Now approaching the mid liffe age of 43 I was pleased to be referred to as a youngster (albeit that was nearly 4 years ago) in the article. The new regime at 10 Melrose does not allow for the accumalation of clutter (much to my own frustration), my only true space has now been reduced to the wine cellar. I will resist making a comment about the national characterstics of my better half and admit that I mostly enjoy living in a de-cluttered way, although it is frustrating when you purposely place an item only for it to be removed!
We thoroughly enjoy living in the house and do not have plans to move on anytime soon. Your bike accident did not sound good, hope you are recovered and now back on the bike.
Regards
Michael
P.S. I do now exercise discretion about the postal forward service on the basis that most of it is junk, anything vaguely official or hand written envelopes I will send on.
Brian replies: Hello, Michael: good to hear from you — and renewed thanks for continuing to pass on the occasional bits of rogue mail that have ignored our change of address from almost exactly four years ago. But mainly I wanted to reassure you that nothing in my piece about moving house was intended in any way as a criticism of you as the purchasers of our old home, still less of the incredibly radical and comprehensive refurbishment, almost reconstruction, of the house that you and your wife courageously undertook. Some of the things you did — especially sand-blasting the green paint off the external walls to reveal the beautiful brickwork underneath — we would have done ourselves if we had (a) been able to afford it, and (b) been planning to stay on in the house for a few more years rather than moving to something smaller. (I always liked that Mediterranean green and thought it made the house look distinctive, but the rest of my family hated it, as I mentioned in the Moving House article, and even I would have preferred the brickwork. But the house had already been painted when we bought it, and the cost of removing the paint was beyond our resources.) For the same reasons we didn't modernise the kitchen and bathrooms, sadly out-dated by the time you took over, although we were very much aware that almost anyone who bought the house from us would lose no time in doing so. Apparently the avocado green bathroom stuff, which was there when we bought the house, has come to be regarded as especially naff, although it was the height of chic when we inherited it. We ourselves did some pretty radical things when we bought the house, including extensive work on the roof, and putting in the gas supply, the showers and the central heating — which shows how incredibly old we are, and how incredibly young you both seem to us to be.

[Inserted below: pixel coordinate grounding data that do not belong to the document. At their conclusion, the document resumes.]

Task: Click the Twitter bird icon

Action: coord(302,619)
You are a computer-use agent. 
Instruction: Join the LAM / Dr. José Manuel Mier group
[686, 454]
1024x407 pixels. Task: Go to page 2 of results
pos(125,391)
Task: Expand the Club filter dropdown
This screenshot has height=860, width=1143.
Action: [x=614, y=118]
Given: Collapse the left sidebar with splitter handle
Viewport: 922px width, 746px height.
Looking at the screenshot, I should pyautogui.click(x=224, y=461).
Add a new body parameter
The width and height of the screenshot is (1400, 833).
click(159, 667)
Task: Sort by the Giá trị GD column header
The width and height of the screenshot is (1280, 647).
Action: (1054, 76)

The purpose of my Moving House piece, in fact, was the opposite of attempting to show your massive modernisation in a bad light: it was to describe how the radical changes that you undertook to bring the house into the 21st century helped to reconcile us to the move, and to blunt any sentimental nostalgia we might otherwise have felt at moving from the place that had been our home for so long and that had so many family memories embedded in it, by the realisation that it no longer even existed. So: far from resenting or regretting the changes you made, we welcomed them — and envied you both the pleasures of living in a beautifully modernised No. 10 (no, not Downing Street). We are unreservedly glad that you are enjoying the house, and hope you'll long continue to do so.